Helping Your Daughter Overcome Test Anxiety

Apr 8, 2022

One of the undeniable realities of schooling is tests. Unless your child is untraditionally homeschooled or in an alternative educational program, they will experience tests and assessments at some point during their education.

These tests are designed to evaluate what the student has learned, so the teacher can determine whether further study or additional support is required.

While tests serve a valuable purpose within our educational system, their function and benefit are little consolation to students who find taking them highly anxiety-inducing. Many students experience test anxiety, a type of performance anxiety that develops in response to an impending academic assessment or exam.

What is Test Anxiety?

Test anxiety is typically defined as a heightened anxious state brought on by fear of an upcoming test. Symptoms vary depending on the age and temperament of the child in question, but common signs include:

• Crying
• Clinging to a parent or comfort figure
• Refusing to act
• Restlessness
• Nausea and vomiting
• Irritability
• Nightmares and sleep terrors
• Meltdowns
• Stomach aches
• Headaches
• Excessive sweating
• Memory impairment

While most kids harbour a healthy dislike of tests and exams, test anxiety is a unique subset of performance anxiety that can affect our children cognitively, behaviourally, and psychologically.

If left untreated, test anxiety can make our children preoccupied, withdrawn, and cause them to underperform even when they’re familiar with the material. In some cases, children even experience physical symptoms like headaches, stomach aches, and nausea, impacting their long-term health.

How Can Parents Help with Test Anxiety?

As parents, it hurts to see our children suffer from a stressor like test anxiety. One of the best ways to help is to talk about it. If we don’t talk about it with them, it sends a signal that their feelings are something to be ashamed of and could cause them to withdraw.

However, starting the conversation can be difficult. Here are some tips for getting the discussion started and some strategies that you can use to help your daughter develop a healthier approach to testing.

Dataset section:
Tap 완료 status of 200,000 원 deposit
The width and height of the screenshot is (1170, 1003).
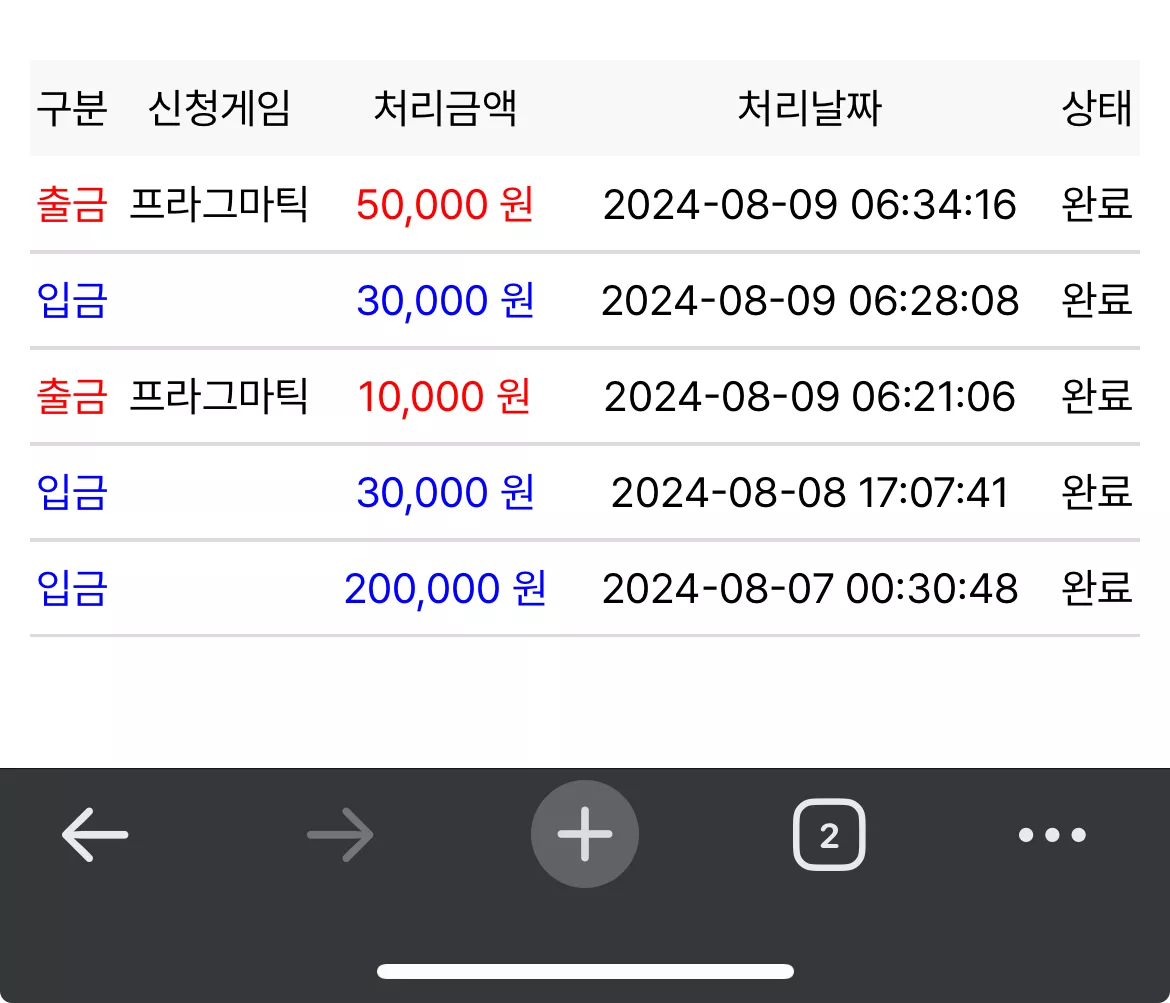pos(1097,588)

Task requirements: Pick up the article on helping a daughter with test anxiety right after its final sentence and write the next part.

Answer section:
Ask questions to understand her perspective

One of the best things you can do for your daughter in almost any situation is approach it with an open and curious mind. Start by asking questions to determine her thought process and her specific concerns around test-taking. Some prompts you can use include:

  • How do you feel when you think about taking a test?
  • What thoughts go through your mind?
  • What’s your biggest worry?
  • Is there anything that makes you feel better?

During this discussion, ask questions but don’t take over the conversation. Just let her talk and listen with an open mind. Ideally, you’ll learn about what specific aspects of test-taking make her nervous, and how she feels both physically and mentally in these situations.

Talk through the basics of test-taking

If your daughter is experiencing test anxiety at a young age, it could be because she simply doesn’t understand how it works and is nervous about doing the wrong thing. You can help by talking her through the basics of test taking.

Remind her that she can always ask questions if she’s confused about the format or structure, and reassure her that it’s hard to feel confident until she’s more familiar with the habit.

Reinforce positive self-talk

Sometimes our discouragement can translate into negative self-talk, which only exacerbates the problem. Encouraging your daughter to be patient with herself and engage in positive self-talk is a great way to help her replace those negative thoughts in her head that will only feed her anxiety.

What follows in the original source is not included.